Their place was no longer in the wilderness, but in the promised land. Now they were ready to go forward.

Moving Forward

Are we ready to move forward?

The issues surrounding practising homosexuals in leadership have dominated and crippled our church's agenda for too many years. In spite of the strong Biblical stance which we have enunciated locally, there is no guarantee that the issue will simply "go away". It was suggested to us at the end of last year that we now must "forget sex and move forward in mission". Problem is that "sex" is so much part of our humanity. The "gay agenda" challenges our understanding of the nature of sin and salvation - of the very gospel itself.

In 1977, the Congregational, Methodist and Presbyterian Churches came together to form the Uniting Church in Australia. They declared their "readiness to go forward together in sole loyalty to Christ the living Head of the Church" and to "remain open to constant reform under his Word" (Basis of Union 1). That was the solemn commitment we made before God - our response to his on-going commission to all the Church.

Like the Israelites on the verge of the Promised Land, we may well be aware of God's many promises. But we also live under "the reproach of Egypt". Our integrity and credibility have been called into question. Even non-church-goers are dismayed. Some go so far as to say that Christians just cannot be trusted.

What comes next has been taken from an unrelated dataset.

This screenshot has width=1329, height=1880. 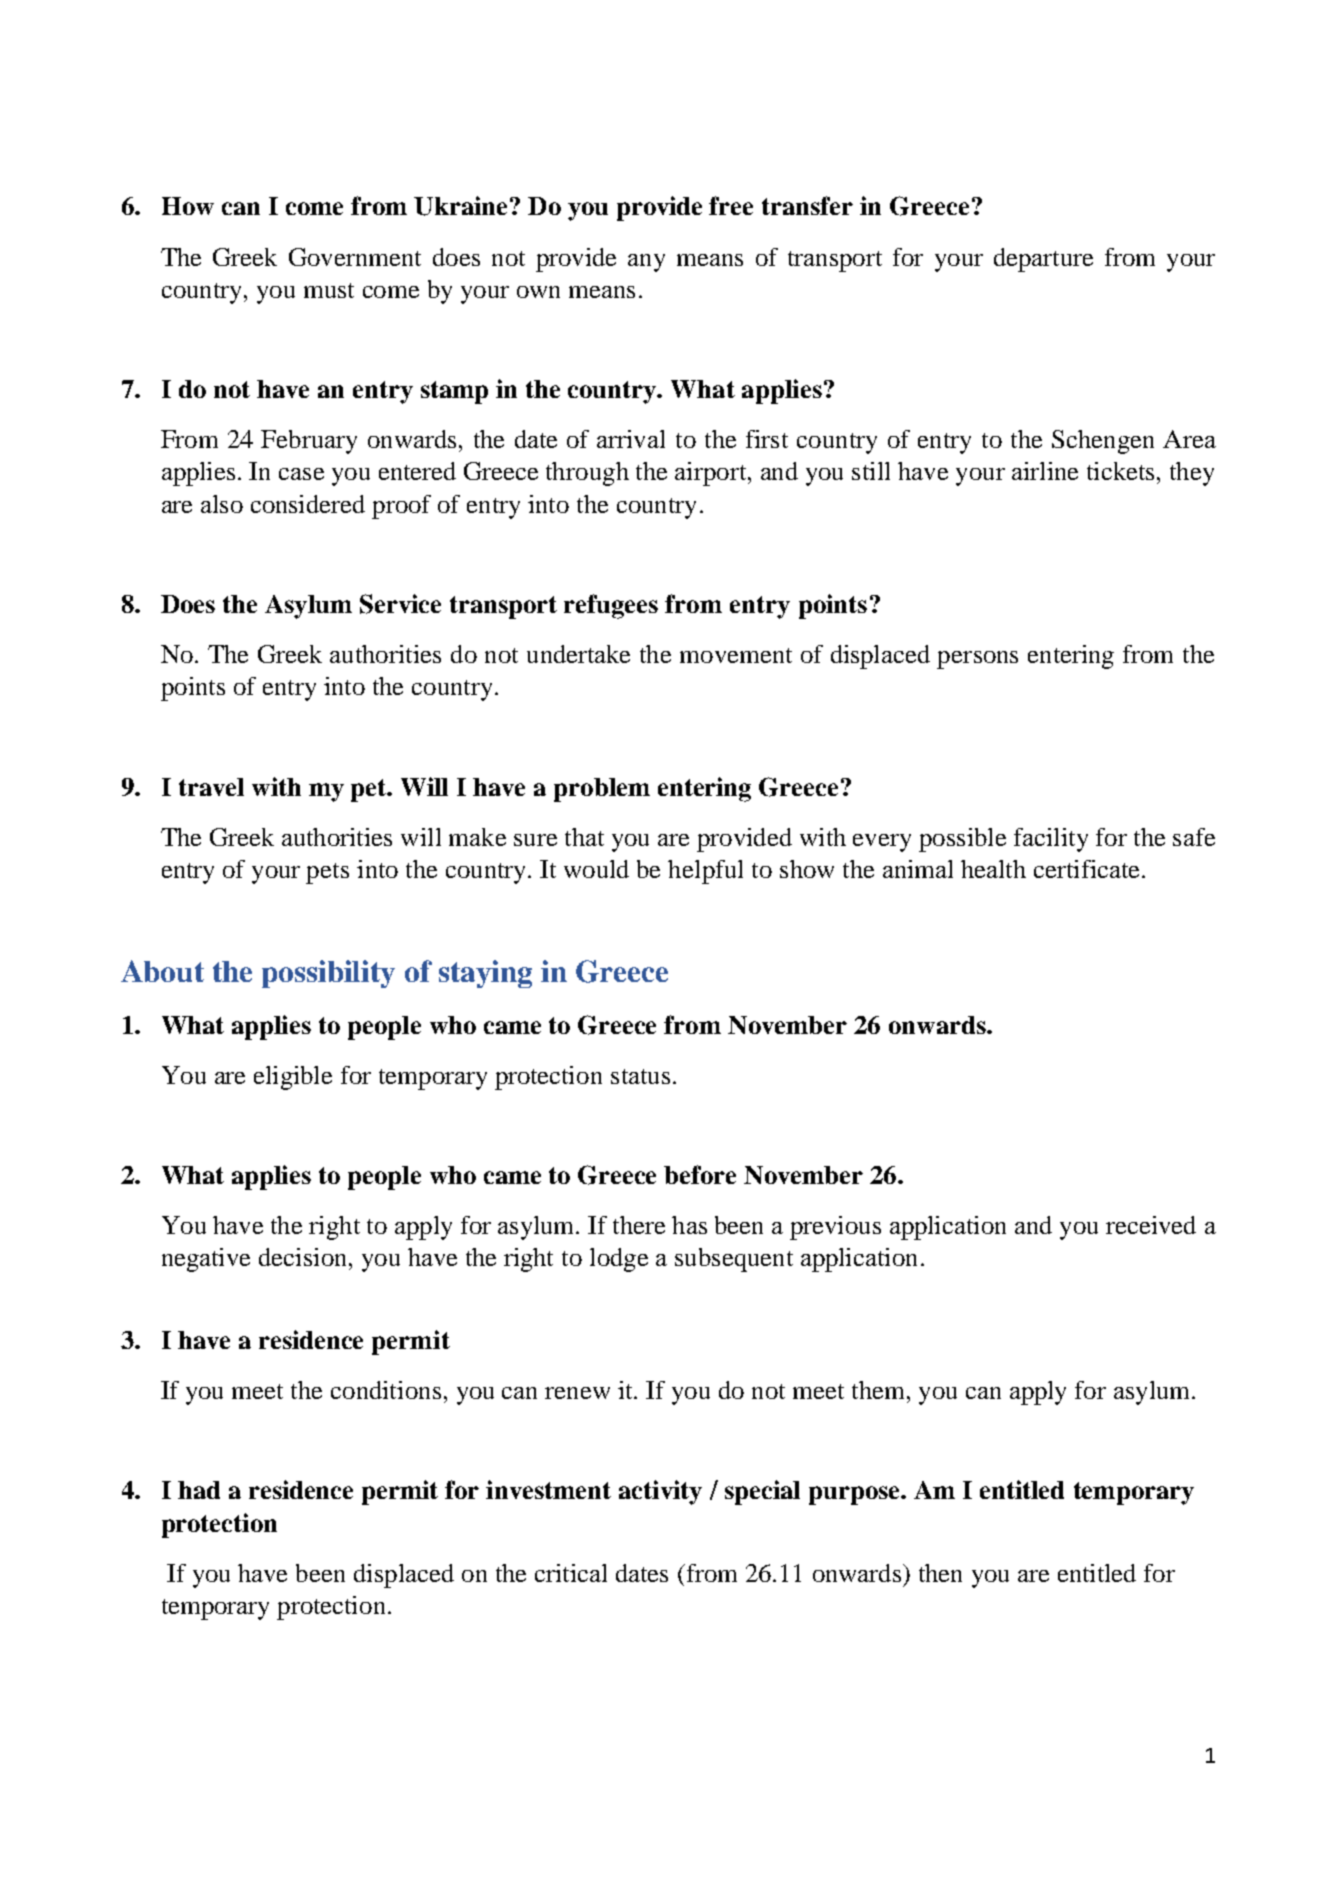 I want to click on any, so click(x=646, y=263).
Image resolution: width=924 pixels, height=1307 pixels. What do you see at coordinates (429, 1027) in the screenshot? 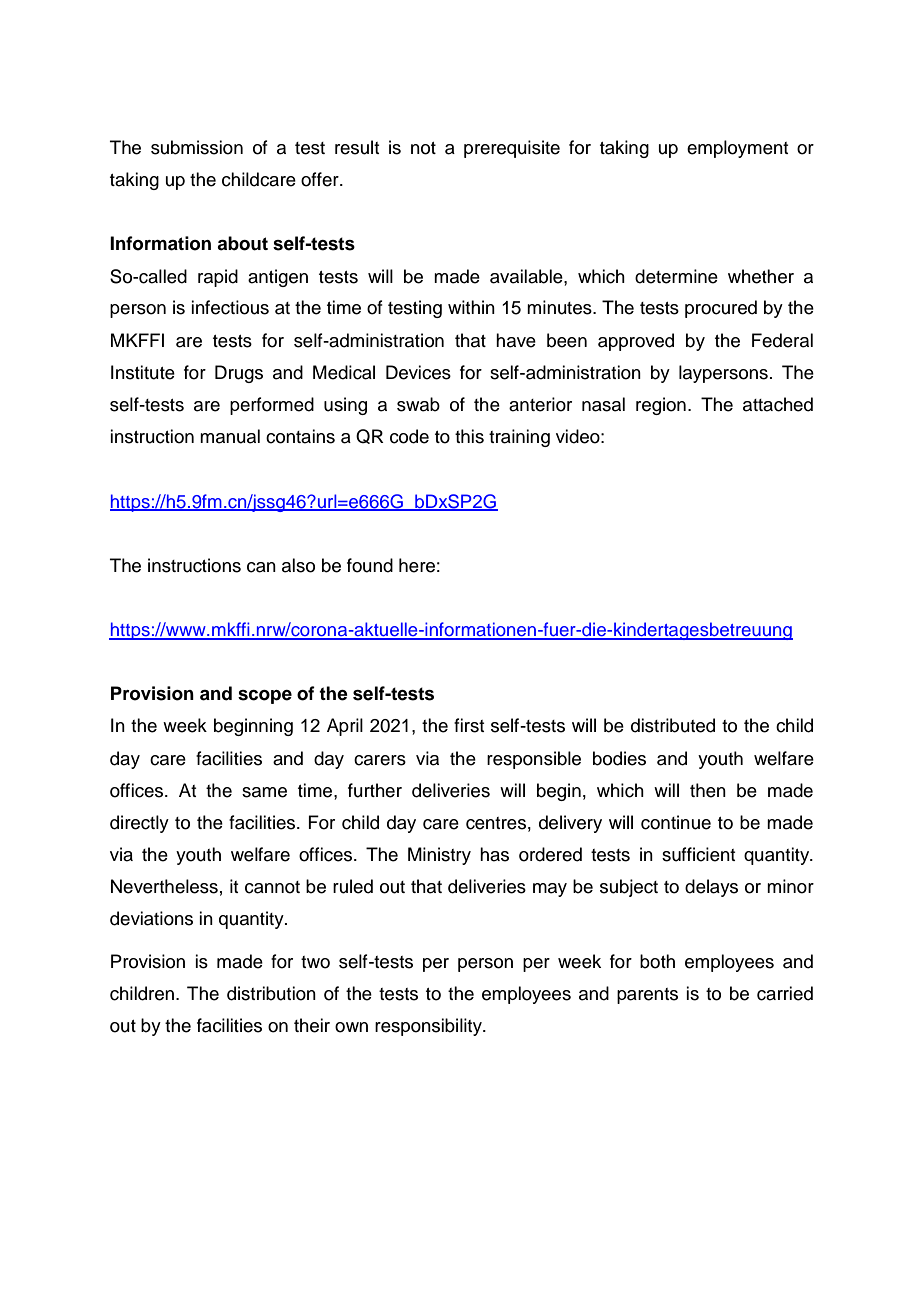
I see `responsibility` at bounding box center [429, 1027].
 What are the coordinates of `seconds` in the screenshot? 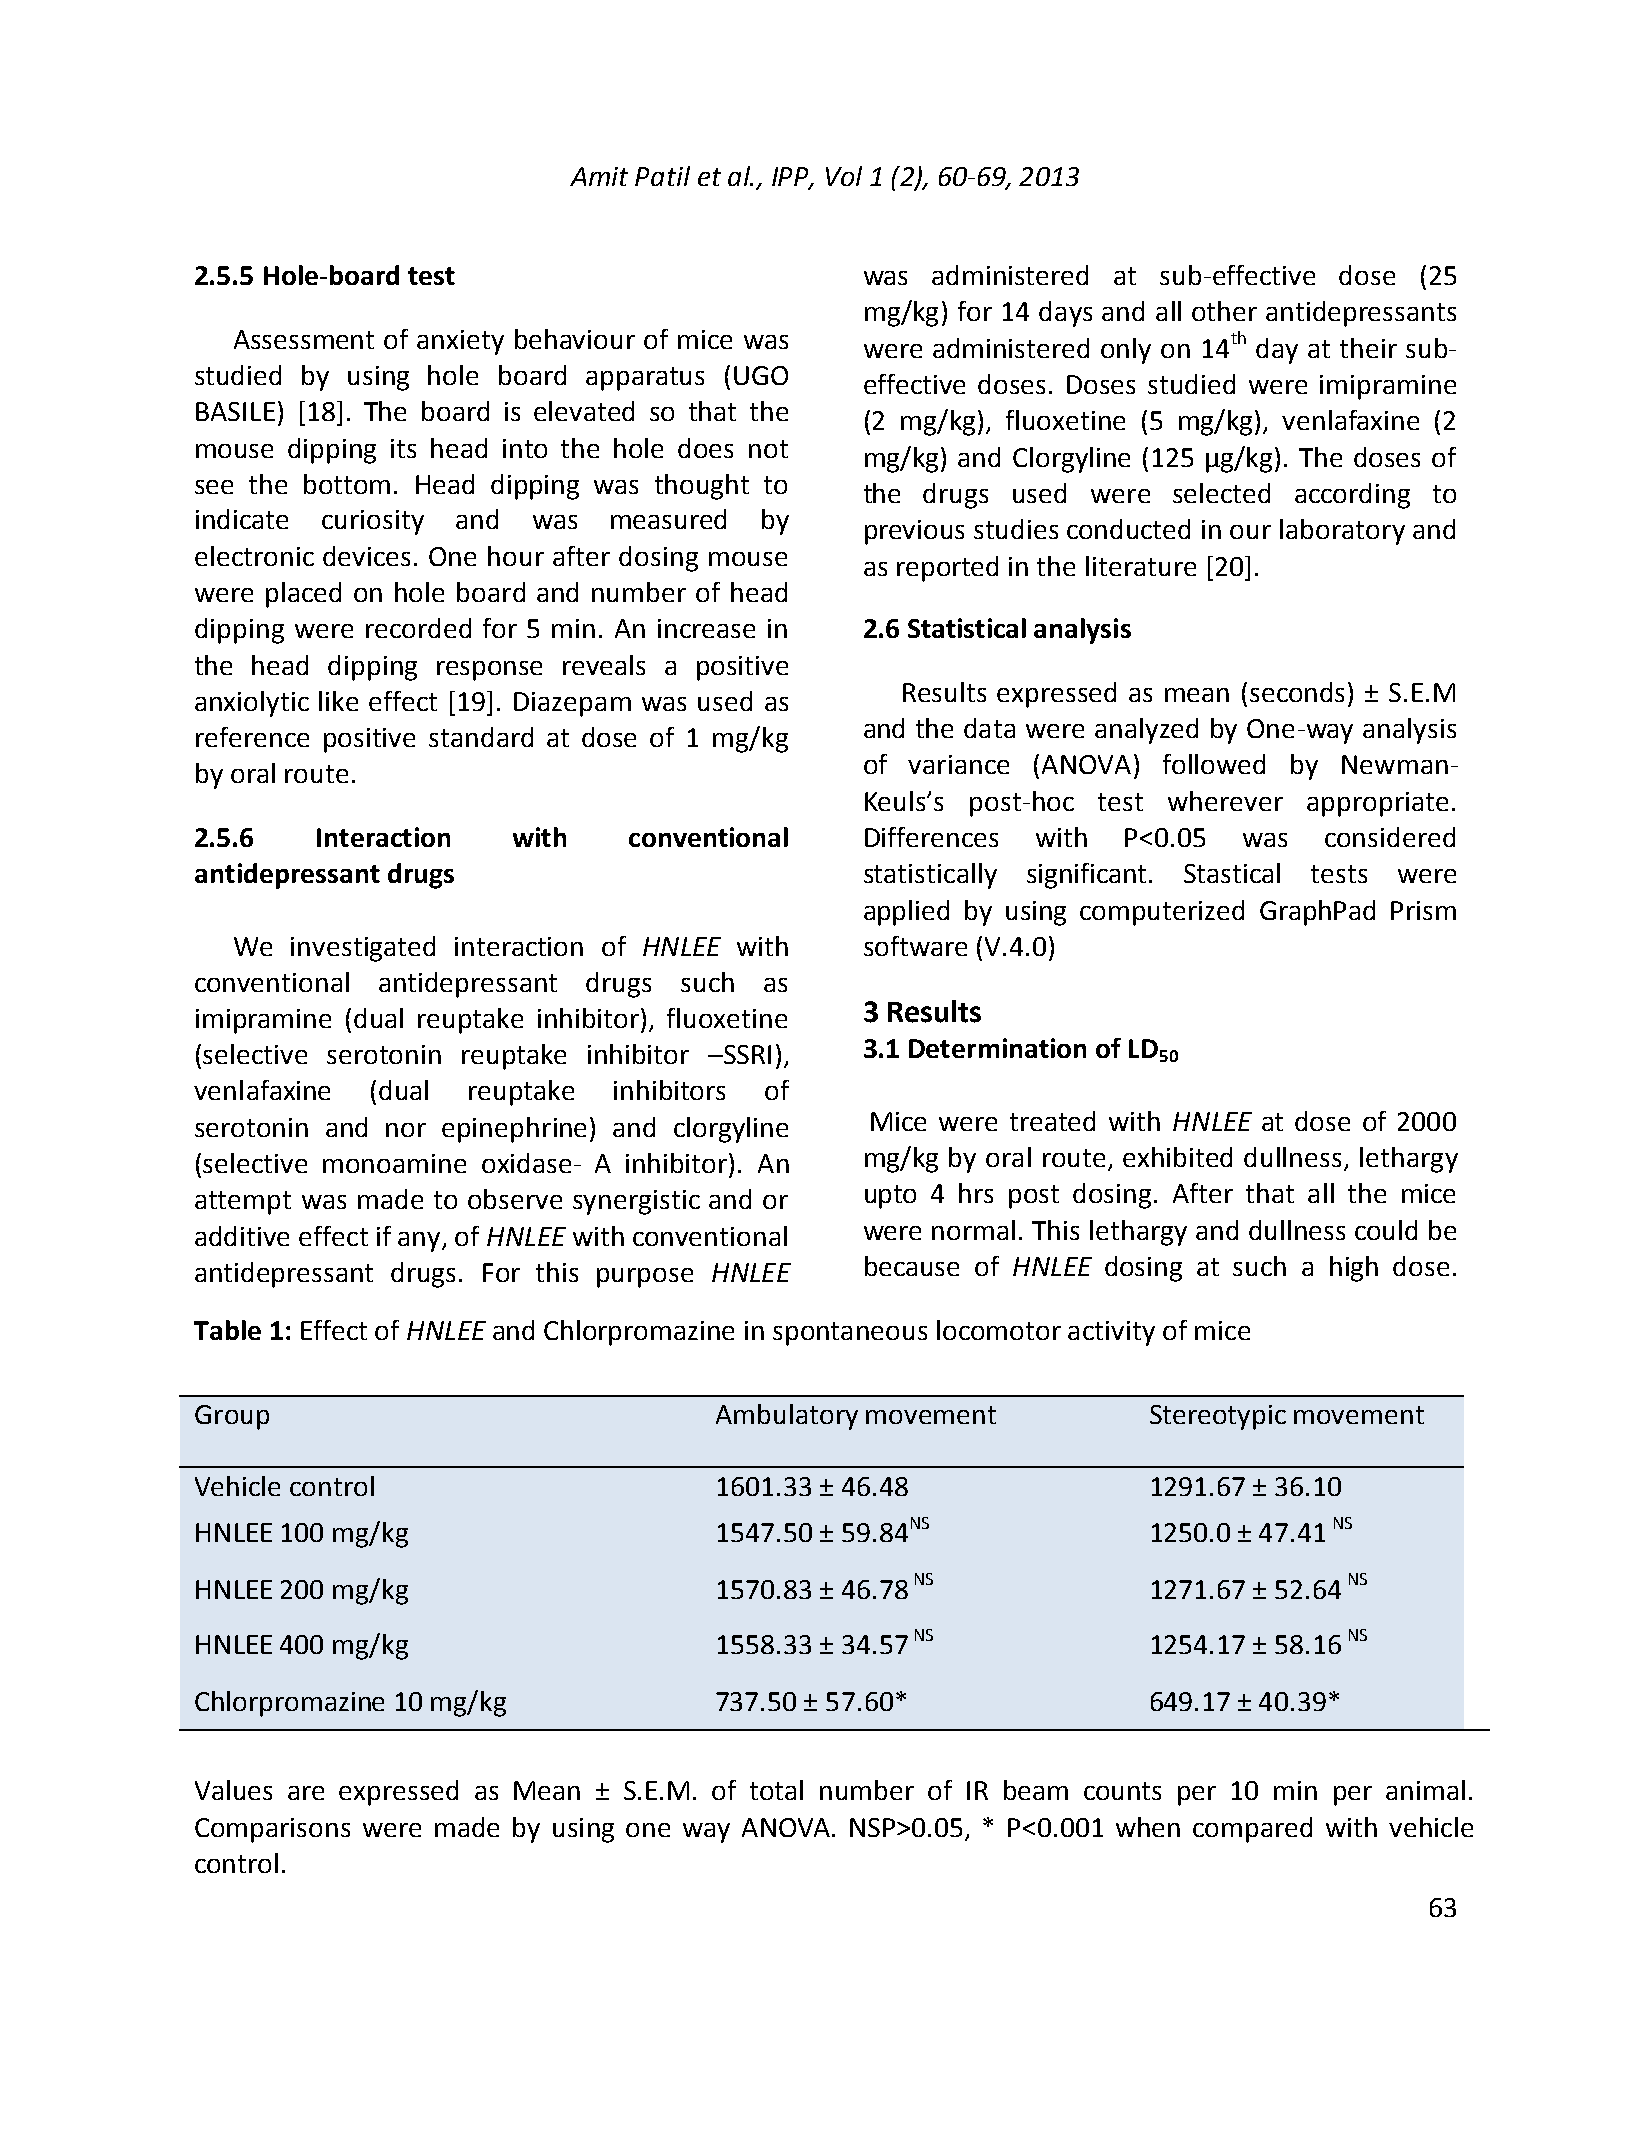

The Lord calls us to a renewed commitment of ourselves to him. Don't look for someone else - the Lord is calling us! His issue is whether we are willing to "go forward together in sole loyalty to Christ the living Head of the Church", whether we are "open to constant reform under his Word".

He has led us to the edge of the "promised land". He invites us to celebrate again his great deliverance, and to go forward - with him!


© Peter J. Blackburn, Home Hill and Ayr Uniting Churches, 21 March 2004
Except where otherwise noted, Scripture quotations are from the New International Version, © International Bible Society, 1984.